Your task: Each line below must be printed again exactly.

:: The input ::

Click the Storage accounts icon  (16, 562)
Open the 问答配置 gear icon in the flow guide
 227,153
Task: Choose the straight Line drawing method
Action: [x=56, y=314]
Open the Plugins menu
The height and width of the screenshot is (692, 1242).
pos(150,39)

:::

Solution to this task:
Click the Storage accounts icon  (16, 562)
Open the 问答配置 gear icon in the flow guide
 227,153
Task: Choose the straight Line drawing method
Action: [x=56, y=314]
Open the Plugins menu
The height and width of the screenshot is (692, 1242).
pos(150,39)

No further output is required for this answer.